従来、血液や体液等の検体を自動的に分析する装置として、試薬が分注された反応容器に検体を加え、反応容器内の試薬と検体の間で生じた反応を光学的に検出する分析装置が知られている。このような分析装置においては、光学的測定が終了した反応容器内の混合液を吸引して排出するとともに、洗剤や洗浄水等の洗浄液を注入および吸引することで洗浄を行ない、反応容器を繰り返し利用している。そして、このような分析装置においては、反応容器に蒸留水を注入し吸光度測定を行なうことによって洗浄後の容器の清浄度を確認した上で、反応容器を再利用していた(特許文献1参照)。
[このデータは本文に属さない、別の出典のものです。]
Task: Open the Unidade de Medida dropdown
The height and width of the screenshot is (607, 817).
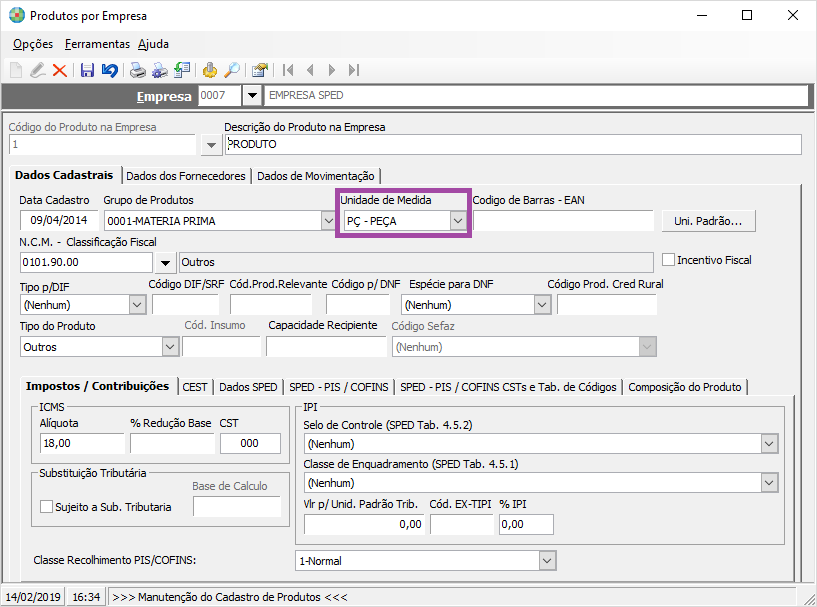Action: coord(458,221)
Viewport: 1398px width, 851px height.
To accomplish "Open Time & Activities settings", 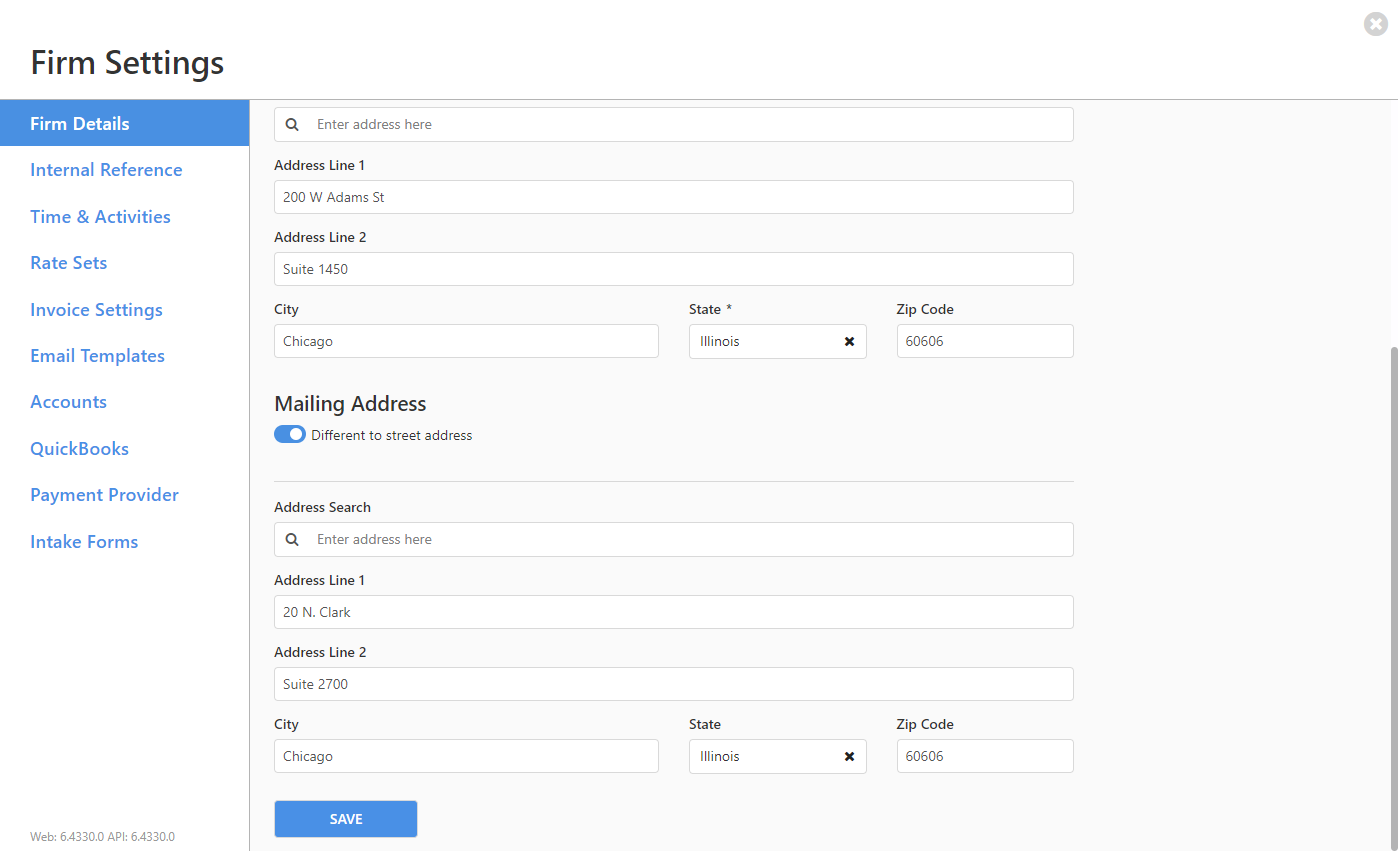I will [100, 216].
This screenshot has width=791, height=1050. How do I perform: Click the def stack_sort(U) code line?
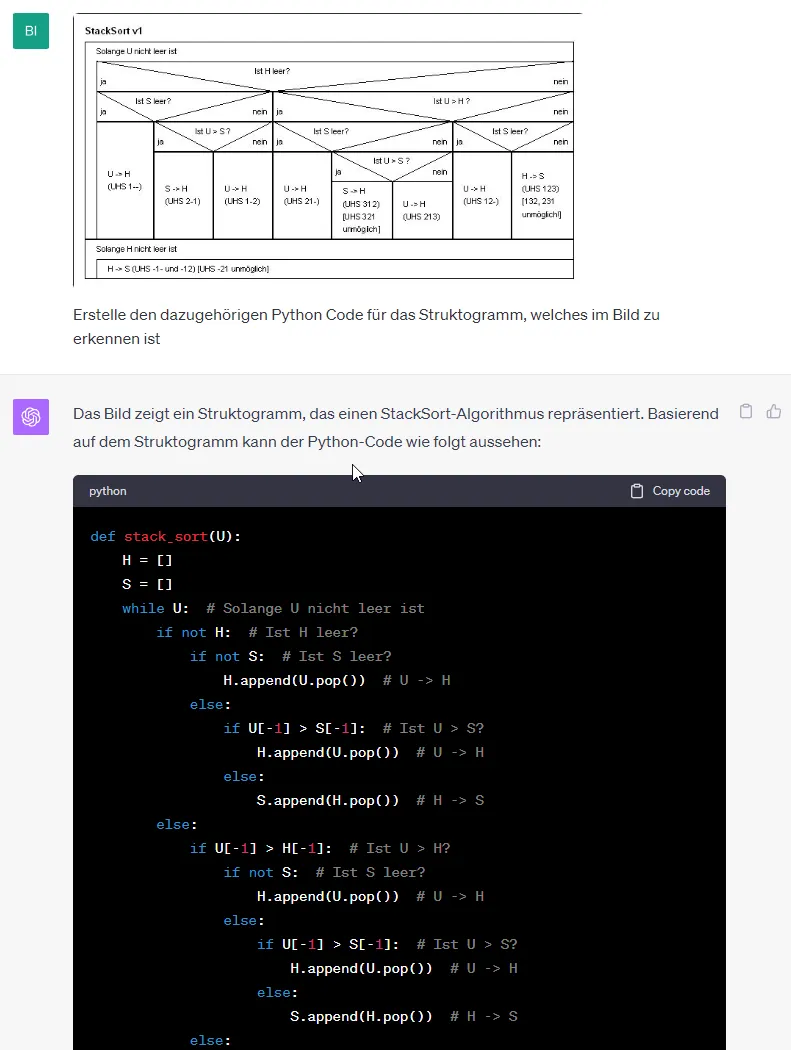point(165,536)
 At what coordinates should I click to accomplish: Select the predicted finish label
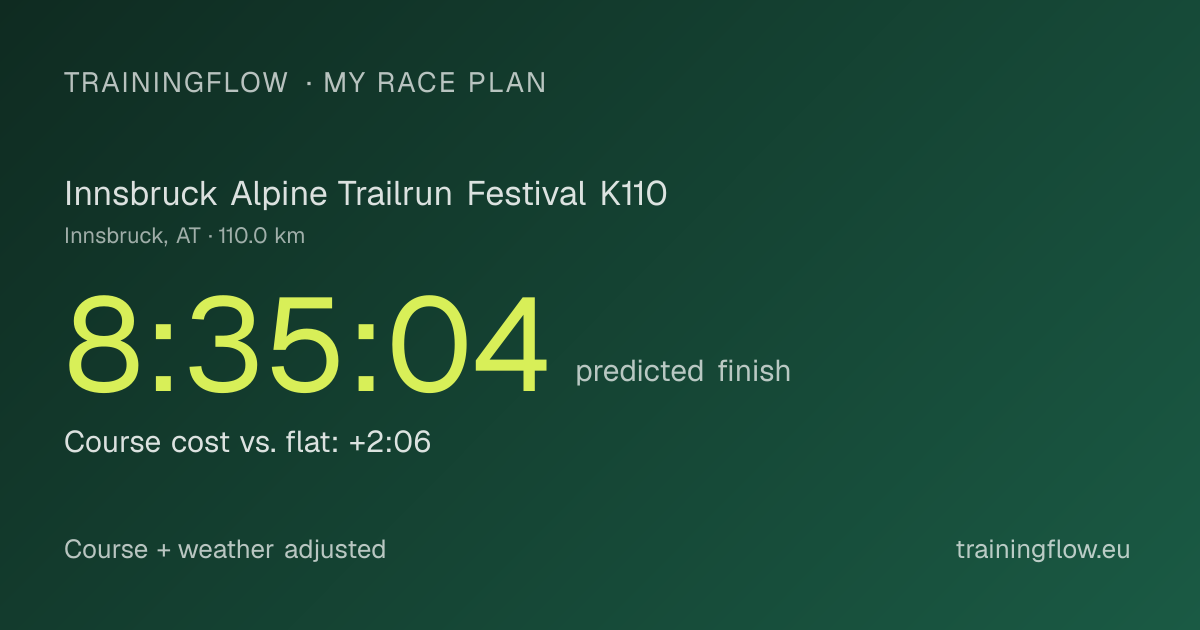coord(683,372)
しかしながら、従来の分析装置においては、単に反応容器の吸光度測定を行っているだけであったため、吸光度の検出限界以下の低濃度の汚れが反応容器に残存している場合であっても、この汚れを検出することができなかった。
特にたんぱく質を含む血液などを分析する分析装置では、洗浄後の反応容器に微量に残留したたんぱく質が次の分析処理において注入された試薬と反応することによって、次の分析結果に対しても強く影響を及ぼしてしまう場合があった。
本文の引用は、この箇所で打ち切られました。